New Music Roundup: This Week In Musicland
Here’s a short one kids:
Artist: Elliot Smith
Album: An Introduction to Elliot Smith
What the hell is it? Greatest hits of sort (’cause he really didn’t have any “hits,” did he?) for the dearly departed indie singer
Sounds like a combination of: A heart breaking
Recommended? Who was this made for? I mean, you all should already own the first three Kill Rock Stars records because they are classic. Sure, Roman Candle and Elliot Smith are spotty, but Either/Or is perfect. This collection only collects from the KRS material, adding in some stuff off the essential New Moon (not the Twilight movie with Taylor Hotner in it) compilation. It is the best E.S. mixtape I’ve ever heard. The song selection is perfect, and other than “Say Yes” not being on here there isn’t anything I would criticize the comp for lacking. If you have never heard Smith, start with this—I mean, being late is fine.
Artist: The Radio Dept.
Album: Never Follow Suit EP
What the hell is it? EP of B-sides and remixes from one of the best Swedish bands
Sounds like a combination of: “Never Follow Suit” three times, plus some instrumentals and a new track which actually includes the lyric, “Never follow suit”

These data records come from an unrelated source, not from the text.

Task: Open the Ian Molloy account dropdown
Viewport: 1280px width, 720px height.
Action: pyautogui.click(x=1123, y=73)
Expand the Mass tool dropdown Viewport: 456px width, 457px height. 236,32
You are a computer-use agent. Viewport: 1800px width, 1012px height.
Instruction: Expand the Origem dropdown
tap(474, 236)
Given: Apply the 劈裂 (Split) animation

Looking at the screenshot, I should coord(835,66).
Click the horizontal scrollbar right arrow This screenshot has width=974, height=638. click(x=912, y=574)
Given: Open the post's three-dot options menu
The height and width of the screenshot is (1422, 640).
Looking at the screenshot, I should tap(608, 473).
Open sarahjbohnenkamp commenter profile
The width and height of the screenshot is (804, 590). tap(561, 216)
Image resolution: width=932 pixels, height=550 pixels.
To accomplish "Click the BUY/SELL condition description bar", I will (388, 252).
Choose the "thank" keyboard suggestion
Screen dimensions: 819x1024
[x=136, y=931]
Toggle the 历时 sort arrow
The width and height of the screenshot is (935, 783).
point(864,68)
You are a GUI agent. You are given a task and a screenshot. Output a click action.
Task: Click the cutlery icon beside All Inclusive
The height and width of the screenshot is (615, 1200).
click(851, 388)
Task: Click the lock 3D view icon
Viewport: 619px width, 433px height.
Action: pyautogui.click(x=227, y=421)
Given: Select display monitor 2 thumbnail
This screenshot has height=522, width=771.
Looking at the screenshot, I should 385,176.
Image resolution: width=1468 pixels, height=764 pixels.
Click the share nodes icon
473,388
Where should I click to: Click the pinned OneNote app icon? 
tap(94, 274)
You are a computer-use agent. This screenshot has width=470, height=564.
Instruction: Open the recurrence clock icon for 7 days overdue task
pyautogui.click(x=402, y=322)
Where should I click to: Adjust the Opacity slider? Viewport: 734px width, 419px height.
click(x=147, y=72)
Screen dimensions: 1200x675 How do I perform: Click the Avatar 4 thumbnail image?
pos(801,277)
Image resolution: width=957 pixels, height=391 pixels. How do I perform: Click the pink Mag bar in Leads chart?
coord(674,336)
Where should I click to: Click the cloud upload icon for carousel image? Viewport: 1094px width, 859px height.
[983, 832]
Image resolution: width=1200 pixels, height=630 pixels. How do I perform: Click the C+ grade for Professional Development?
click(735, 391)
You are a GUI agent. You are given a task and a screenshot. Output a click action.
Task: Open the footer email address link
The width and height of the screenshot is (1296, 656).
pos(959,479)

Recommended? If The Radio Dept. are involved, I’m there. This EP has two segue tracks, “The One” and “Stay Off Route,” plus a brand-new track, “On Your Side” (not on this year’s still-amazing Clinging to a Scheme). All are in the same Balearic style as the record. I guess this release is for the diehard completists, but as a 15-minute listen it is bright and airy, employing all the things The Radio Dept. do best.
Artist: Sharon Van Etten
What the hell is it? Second record from the Brooklyn folkie
Sounds like a combination of: Grrrl rock
Recommended? Van Etten kicks asses and takes names—then she writes songs about it. She’s the kind of girl who’ll be kind to you and you can take to your parents’, but if you cross her she’ll throw your shit out and then cuss you out on record. Epic builds off her debut by employing a backup band. This record has much akin with Cat Power’s You Are Free, which is to say I’m feeling really lazy so any female singer who gets confessional and plays an acoustic guitar is Chan Marshall. “Don’t Do It” is a spectacular highlight and former song of the day, and it serves as the album’s centerpiece. Opener “A Crime” segues from the last record, as “Peace Sign” is when Van Etten’s backup band kicks into high gear. If you need to fill a void because Cat Power hasn’t released a record (of original material) since 2006, pick this up.
Album: The Fool
What the hell is it? Female four-piece’s first record
Sounds like a combination of: Dark pop music, 90s indie rock with girls singing
Recommended? Warpaint are four females who make music like it is 1990. Their music has a post-rock quality, as well as folk, and a good study of Sonic Youth dynamics. The vocals, however, are angelic and their multi-part harmonies—like on standout “Undertow”—are what makes the group distinct from most bands in the indie ghetto. Like Jim O’Rourke said, “Women of the world, take over, if you don’t the world will come to an end, it won’t take long.” Thank god these girls are here.
Artist: Matt and Kim
What the hell is it? Reverse party-ready Mates of State release their third record
Sounds like a combination of: Matt and Kim plus horns, all mellowed out
Recommended? Have you ever been to a party where everyone wore neon and looked like the sorority sluts from your college? I guess you haven’t seen Matt and Kim live, then. Seriously, this band isn’t that good. Now that they are trying new things like adding horns and samples (I swear “AM/FM Sound” sounds like “Just Can’t Get Enough” re-recorded to be “more hip-hop,” or whatever the fuck. And does Matt have a speech impediment? He sounds like he has a lisp, and I work for speech-language pathologists—I could get him a good one. Matt and Kim are supposed to be hyper, but this mellows them out and it sounds pretty lame.
What the hell is it? Pharrell’s band makes a snooze-worthy record! Too bad, ’cause Daft Punk is on it!
Sounds like a combination of: Really bad hip-hop
Recommended? The Neptunes used to be on their game. Pharrell and Chad Hugo made beats for everyone and they were the shit. Then a funny thing happened. They started a rock band and wow they’ve been sucking for years. Sure, there are bright spots—“Hypnotize U” is this record’s jam, and it was produced by Daft Punk so I can’t criticize it—but there are some low-ass points too. Why this record was made is beyond me. “Hot-N-Fun” is neither of the things it advertises, and the Nelly Furtado guest vocal is wasted—how much would you love for her to release a proper follow-up to Loose? Really, this record deserves to be in bargain bins or trash cans.